Syntax issues: XSB extends Prolog term syntax to allow the functor position to be an arbitrary (hilog) term. Ciao extends Prolog term syntax to allow the functor position to be a variable.
In each case a term like X(A,B) is syntactic sugar for the Prolog term $$(X,A,B), where the $$ is some atom. In Ciao it is call/n; in XSB it is apply/n.
Semantic issues: The question is what is the semantics of the $$. In XSB it is an uninterpreted symbol (i.e., not the semantics of the Prolog predicate apply/2; i.e., apply was probably a poor choice for this symbol by the XSB implementers). In Ciao the semantics of $$ (call/n) is, appropriately, the Prolog semantics of call/n.

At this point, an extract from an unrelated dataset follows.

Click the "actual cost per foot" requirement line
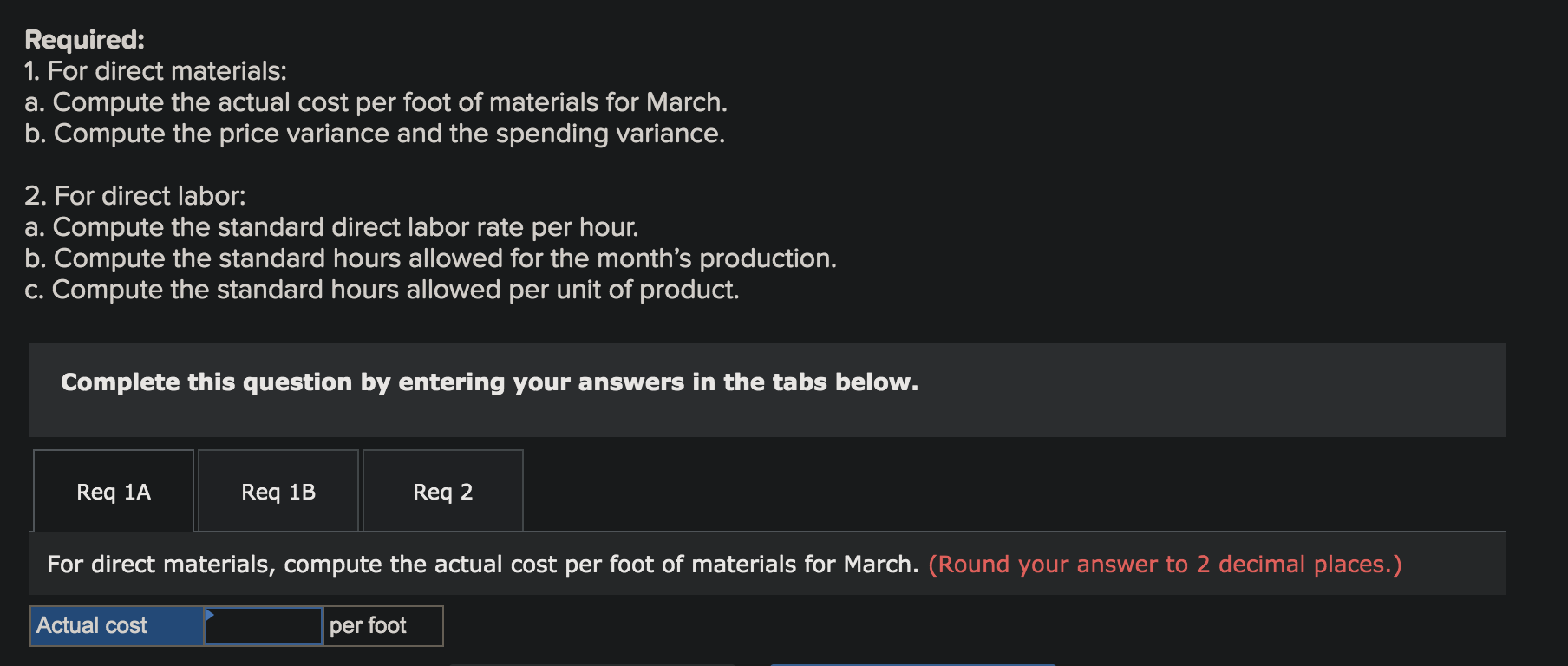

An important implication of this difference is shown by the example (thanks, Manuel):
?- P=append([1,2,3]), P([4,5,6],X).
In Ciao semantics, with the usual definition of append/3, this would be equivalent to::
?- append([1,2,3],[4,5,6],X).
In XSB semantics, the above call with P (with the irrelevant definition of append/3) would be failure. One would have to give a definition of the apply/3 predicate, maybe like:
append()(L,L).
append([X|L1])(L2,[X|L3]) :- append(L1)(L2,L3).
to get the same answer as Ciao gets to that query (with P).

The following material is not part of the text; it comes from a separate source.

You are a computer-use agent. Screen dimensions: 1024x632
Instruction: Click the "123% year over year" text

I suspect that Ciao does not allow a term with a variable functor in the head of a rule. When one gives definitions of predicates, one must use the “unfactored” version I suspect. XSB does allow definitions to be given directly in hilog syntax. Allowing that is Ciao seems non straightforward. E.g., XSB allows a definition:
X(a,b),
and query ?- Y(Z,b). which will bind Y to X and Z to a. (How useful this is may be questioned:-).
Or similarly
p(a,b).
and a call of ?- X(a,b). with X being bound to p. I don’t see how to do either of these in Ciao. Of course these may seem unreasonable uses, and the reasonable uses of hilog terms in the heads of rules may be appropriated compiled for Ciao’s semantics with some restriction and translation.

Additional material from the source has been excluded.